314 Ky. 191 | Ky. Ct. App. | 1950
Reversing.
The grand jury of Wolfe County returned an indictment in which appellant was accused of violating the statutes relating to the possession of intoxicating liquors. He was convicted and fined $150 and given sixty days in jail. He has filed the Clerk’s transcript in this court with a motion for an appeal, which is now sustained and the appeal granted.

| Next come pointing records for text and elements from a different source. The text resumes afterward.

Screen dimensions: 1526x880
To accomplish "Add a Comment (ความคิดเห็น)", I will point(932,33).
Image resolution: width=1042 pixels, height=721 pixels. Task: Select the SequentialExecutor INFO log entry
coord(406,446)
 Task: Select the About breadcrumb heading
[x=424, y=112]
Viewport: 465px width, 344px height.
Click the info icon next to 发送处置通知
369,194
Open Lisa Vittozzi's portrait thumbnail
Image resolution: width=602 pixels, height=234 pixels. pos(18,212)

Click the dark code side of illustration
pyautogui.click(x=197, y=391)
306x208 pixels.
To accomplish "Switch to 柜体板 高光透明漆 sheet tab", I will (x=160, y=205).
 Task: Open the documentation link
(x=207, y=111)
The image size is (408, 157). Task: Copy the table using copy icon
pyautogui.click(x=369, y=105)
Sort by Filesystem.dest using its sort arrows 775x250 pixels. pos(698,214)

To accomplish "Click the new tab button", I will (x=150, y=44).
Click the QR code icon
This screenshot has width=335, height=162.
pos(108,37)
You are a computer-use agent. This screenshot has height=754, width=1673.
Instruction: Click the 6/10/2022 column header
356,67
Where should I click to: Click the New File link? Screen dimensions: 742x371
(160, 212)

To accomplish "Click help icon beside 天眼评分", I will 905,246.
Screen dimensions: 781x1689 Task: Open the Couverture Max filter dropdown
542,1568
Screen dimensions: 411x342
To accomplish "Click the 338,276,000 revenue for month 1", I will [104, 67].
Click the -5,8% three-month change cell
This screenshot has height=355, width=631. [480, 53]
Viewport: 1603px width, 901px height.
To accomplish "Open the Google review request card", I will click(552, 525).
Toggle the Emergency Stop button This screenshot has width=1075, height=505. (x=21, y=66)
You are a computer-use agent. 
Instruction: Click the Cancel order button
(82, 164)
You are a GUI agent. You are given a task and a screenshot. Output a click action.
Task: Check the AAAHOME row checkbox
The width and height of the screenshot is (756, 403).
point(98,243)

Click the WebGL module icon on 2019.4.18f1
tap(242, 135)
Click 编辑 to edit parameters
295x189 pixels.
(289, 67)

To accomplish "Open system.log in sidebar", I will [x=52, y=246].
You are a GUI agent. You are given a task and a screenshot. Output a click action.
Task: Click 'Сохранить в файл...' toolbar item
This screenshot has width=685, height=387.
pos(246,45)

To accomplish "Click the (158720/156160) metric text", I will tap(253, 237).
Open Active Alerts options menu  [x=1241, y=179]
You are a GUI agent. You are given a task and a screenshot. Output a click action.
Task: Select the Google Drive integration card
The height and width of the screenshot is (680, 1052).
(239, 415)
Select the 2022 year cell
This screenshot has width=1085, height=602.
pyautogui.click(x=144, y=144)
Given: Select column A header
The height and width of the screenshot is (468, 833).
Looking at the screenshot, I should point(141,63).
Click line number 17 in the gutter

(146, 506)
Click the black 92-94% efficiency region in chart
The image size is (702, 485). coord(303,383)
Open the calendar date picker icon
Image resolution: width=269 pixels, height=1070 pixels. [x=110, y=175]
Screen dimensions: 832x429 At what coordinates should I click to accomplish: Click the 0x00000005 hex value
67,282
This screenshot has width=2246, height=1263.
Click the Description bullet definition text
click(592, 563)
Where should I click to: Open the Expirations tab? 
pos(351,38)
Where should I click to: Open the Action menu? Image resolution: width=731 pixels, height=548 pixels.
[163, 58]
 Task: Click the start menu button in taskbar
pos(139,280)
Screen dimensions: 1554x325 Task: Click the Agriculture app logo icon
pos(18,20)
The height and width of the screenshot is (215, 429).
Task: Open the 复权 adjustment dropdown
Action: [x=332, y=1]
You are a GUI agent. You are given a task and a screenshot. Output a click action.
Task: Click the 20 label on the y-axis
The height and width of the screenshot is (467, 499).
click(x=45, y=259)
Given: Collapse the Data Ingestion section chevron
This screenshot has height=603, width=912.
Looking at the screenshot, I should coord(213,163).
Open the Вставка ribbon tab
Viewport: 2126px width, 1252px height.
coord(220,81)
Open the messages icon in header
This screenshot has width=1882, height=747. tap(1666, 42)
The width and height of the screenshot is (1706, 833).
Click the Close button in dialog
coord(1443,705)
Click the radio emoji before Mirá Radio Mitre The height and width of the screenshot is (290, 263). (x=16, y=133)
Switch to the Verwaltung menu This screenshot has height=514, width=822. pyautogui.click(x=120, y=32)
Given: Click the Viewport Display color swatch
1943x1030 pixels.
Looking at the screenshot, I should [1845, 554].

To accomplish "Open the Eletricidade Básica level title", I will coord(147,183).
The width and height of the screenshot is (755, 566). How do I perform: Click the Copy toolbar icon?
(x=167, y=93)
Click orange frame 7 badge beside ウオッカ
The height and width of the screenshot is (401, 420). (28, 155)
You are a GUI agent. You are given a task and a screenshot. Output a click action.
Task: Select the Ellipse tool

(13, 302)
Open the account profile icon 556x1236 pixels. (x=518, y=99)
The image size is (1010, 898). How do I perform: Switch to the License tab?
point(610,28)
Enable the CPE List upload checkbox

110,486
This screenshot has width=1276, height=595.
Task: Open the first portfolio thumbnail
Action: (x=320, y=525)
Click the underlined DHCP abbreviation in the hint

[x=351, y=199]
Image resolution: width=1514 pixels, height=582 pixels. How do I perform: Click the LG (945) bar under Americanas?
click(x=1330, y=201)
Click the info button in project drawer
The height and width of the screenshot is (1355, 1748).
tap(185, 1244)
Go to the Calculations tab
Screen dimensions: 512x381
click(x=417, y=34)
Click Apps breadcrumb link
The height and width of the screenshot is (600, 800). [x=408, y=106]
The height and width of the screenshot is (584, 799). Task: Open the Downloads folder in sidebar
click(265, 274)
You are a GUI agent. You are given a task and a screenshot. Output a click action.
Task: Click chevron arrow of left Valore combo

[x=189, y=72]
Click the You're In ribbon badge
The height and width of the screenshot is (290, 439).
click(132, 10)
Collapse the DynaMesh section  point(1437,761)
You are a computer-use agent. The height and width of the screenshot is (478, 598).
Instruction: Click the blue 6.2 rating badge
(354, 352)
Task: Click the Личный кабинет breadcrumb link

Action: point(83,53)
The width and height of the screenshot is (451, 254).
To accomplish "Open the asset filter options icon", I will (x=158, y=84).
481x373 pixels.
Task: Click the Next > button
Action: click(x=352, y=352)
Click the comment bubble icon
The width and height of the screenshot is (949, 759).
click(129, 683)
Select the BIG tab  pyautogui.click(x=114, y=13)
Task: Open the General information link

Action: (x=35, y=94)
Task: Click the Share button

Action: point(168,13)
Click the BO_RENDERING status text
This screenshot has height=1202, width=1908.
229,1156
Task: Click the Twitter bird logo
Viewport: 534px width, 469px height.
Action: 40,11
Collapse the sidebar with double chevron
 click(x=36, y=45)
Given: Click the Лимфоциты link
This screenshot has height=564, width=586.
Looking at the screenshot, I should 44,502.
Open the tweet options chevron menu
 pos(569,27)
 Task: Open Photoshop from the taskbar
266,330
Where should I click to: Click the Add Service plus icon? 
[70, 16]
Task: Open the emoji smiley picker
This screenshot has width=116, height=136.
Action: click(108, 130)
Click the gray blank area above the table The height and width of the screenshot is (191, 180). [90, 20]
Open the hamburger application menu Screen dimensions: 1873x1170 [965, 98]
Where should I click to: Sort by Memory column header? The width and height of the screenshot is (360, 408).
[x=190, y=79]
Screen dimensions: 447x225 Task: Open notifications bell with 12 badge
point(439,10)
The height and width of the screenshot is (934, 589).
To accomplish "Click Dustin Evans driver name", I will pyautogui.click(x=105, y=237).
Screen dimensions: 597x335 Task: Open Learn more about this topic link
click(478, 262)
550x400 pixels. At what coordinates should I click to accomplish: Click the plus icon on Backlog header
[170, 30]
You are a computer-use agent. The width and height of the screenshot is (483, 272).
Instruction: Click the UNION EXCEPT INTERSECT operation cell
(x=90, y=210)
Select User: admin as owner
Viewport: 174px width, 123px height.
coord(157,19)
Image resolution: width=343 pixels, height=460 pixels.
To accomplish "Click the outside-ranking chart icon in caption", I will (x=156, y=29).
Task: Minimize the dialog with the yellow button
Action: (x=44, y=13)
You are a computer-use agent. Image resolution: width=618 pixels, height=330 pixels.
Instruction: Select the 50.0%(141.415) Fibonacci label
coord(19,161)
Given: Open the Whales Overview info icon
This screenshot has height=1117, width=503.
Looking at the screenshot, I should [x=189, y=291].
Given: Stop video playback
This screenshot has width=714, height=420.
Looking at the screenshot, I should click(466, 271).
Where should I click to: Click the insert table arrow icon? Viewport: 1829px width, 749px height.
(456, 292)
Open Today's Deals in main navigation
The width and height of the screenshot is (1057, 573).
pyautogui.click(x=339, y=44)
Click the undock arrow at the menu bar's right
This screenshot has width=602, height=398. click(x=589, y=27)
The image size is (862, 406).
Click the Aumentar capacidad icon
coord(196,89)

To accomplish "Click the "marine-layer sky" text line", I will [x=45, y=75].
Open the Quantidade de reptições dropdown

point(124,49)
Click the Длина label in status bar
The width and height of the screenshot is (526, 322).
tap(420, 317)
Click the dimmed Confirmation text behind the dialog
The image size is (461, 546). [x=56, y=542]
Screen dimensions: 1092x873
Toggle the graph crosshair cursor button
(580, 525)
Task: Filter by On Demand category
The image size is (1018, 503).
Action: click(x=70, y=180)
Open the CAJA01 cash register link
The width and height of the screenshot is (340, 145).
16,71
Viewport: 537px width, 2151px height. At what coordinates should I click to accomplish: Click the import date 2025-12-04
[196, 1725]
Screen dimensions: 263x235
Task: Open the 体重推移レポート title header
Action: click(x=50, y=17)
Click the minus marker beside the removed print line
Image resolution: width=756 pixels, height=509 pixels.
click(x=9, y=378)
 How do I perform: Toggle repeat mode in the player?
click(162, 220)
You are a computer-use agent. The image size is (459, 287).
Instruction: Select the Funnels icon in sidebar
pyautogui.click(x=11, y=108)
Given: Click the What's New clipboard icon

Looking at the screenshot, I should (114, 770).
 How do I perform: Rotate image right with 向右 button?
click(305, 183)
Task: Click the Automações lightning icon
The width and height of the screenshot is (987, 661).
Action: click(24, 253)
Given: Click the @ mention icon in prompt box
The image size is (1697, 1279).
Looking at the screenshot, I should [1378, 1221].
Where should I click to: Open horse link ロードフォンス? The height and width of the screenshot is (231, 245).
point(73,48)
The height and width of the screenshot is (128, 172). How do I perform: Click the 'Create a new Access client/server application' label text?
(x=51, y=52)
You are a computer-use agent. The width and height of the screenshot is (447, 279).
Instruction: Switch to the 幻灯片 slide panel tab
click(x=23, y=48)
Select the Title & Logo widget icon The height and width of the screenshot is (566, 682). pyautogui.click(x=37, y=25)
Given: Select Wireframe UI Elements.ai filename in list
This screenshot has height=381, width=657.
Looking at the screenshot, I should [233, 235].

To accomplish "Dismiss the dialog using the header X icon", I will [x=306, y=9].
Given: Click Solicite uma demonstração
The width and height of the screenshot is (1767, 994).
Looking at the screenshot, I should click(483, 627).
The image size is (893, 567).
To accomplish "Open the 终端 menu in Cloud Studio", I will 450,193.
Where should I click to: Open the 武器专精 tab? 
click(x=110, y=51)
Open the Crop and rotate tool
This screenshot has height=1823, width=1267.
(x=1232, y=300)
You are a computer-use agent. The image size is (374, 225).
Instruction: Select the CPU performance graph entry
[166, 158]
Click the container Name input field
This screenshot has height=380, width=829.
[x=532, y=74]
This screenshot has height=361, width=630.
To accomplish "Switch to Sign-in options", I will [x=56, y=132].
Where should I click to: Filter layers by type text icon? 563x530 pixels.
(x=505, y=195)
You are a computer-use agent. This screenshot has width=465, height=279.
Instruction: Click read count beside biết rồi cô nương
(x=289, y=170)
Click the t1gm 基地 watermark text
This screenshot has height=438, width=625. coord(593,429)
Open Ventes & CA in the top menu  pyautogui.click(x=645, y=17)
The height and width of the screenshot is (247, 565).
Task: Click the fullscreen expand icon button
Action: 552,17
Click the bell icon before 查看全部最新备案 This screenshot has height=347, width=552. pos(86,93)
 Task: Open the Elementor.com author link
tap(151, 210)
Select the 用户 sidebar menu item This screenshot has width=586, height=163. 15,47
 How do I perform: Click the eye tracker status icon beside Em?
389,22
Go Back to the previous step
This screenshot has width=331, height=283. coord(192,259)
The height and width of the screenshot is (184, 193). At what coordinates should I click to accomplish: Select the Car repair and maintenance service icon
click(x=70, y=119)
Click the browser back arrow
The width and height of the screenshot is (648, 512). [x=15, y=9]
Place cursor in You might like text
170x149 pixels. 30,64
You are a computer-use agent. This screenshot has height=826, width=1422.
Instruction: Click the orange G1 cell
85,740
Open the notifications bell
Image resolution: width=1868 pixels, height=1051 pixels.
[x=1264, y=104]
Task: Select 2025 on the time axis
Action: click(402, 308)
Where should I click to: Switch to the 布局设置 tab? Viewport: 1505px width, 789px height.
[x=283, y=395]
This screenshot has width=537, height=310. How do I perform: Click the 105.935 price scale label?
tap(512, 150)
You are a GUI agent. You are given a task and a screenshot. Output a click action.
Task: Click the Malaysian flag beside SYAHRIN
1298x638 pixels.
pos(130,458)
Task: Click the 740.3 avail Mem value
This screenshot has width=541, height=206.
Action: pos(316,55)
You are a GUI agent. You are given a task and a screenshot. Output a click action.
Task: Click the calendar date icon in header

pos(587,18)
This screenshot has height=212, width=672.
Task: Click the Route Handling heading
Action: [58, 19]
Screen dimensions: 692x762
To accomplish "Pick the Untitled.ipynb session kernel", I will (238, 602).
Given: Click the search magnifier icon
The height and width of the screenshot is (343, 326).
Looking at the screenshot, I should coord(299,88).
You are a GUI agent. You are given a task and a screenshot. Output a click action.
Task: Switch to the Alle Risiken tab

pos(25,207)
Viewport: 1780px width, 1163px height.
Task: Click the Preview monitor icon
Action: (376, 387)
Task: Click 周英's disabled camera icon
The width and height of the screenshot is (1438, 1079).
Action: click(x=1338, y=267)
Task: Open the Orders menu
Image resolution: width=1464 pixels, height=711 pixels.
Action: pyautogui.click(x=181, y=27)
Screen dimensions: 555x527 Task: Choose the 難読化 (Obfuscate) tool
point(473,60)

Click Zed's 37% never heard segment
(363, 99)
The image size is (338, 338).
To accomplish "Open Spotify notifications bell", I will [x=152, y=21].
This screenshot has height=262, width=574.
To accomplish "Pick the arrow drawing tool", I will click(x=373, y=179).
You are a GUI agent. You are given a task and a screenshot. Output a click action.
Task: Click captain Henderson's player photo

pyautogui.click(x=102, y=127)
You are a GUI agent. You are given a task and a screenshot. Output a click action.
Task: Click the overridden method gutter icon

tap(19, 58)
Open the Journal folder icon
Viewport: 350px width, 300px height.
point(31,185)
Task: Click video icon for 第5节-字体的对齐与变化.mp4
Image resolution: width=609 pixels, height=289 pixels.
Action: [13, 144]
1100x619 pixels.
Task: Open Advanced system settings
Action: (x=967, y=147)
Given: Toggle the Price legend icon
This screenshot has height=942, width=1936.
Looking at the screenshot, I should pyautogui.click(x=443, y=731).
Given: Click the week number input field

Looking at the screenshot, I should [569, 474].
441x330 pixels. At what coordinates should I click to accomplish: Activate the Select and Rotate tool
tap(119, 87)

The indictment in its entirety reads: “The Grand Jury of Wolfe County in the name and by the authority of the Commonwealth of Kentucky, accuse Earl Hollon of the offense of unlawful possession of untaxed whiskey. Committed as follows: That said Earl Hollon in the county aforesaid and within one year next before the finding of this indictment did unlawfully have in his possession one pint of moonshine whiskey, intoxicating liquor, upon which no tax had been paid to either the United States, or the State of Kentucky; the said de
It accuses appellant with unlawful possession of untaxed alcoholic liquors, which was moonshine whiskey. That statement in the indictment is very eon-fusing, since neither the State nor the Federal Government taxes the traffic in unlawfully manufactured alcoholic drinks. The liquor was found on a search warrant in a pint bottle located out in the yard of appellant’s residence near a well and covered with an old dirty rag. The indictment does not charge and the evidence fails to show that the moonshine liquor thus found on the recently acquired premises without a revenue stamp on it was knowingly possessed by the defendant, which is the offense denounced in the statutes, KRS 243.840.
In the case of McWhorter v. Commonwealth, 294 Ky. 857, 172 S. W. 2d 628, we held that an indictment which failed to accuse the defendant therein of knowingly possessing intoxicating liquor was defective and failed to charge a public offense. No such necessary allegations are contained in the instant indictment, and the court should have sustained defendant’s demurrer filed thereto, but which was overruled. Further demonstration of the insufficiency of the indictment, as well as the erroneous conviction of appellant, could be shown were it necessary. It, therefore, follows that the judgment is erroneous for more than one reason and that we have no alternative, except to reverse it, which is accordingly done, with directions to set it aside and for proceedings consistent with this opinion.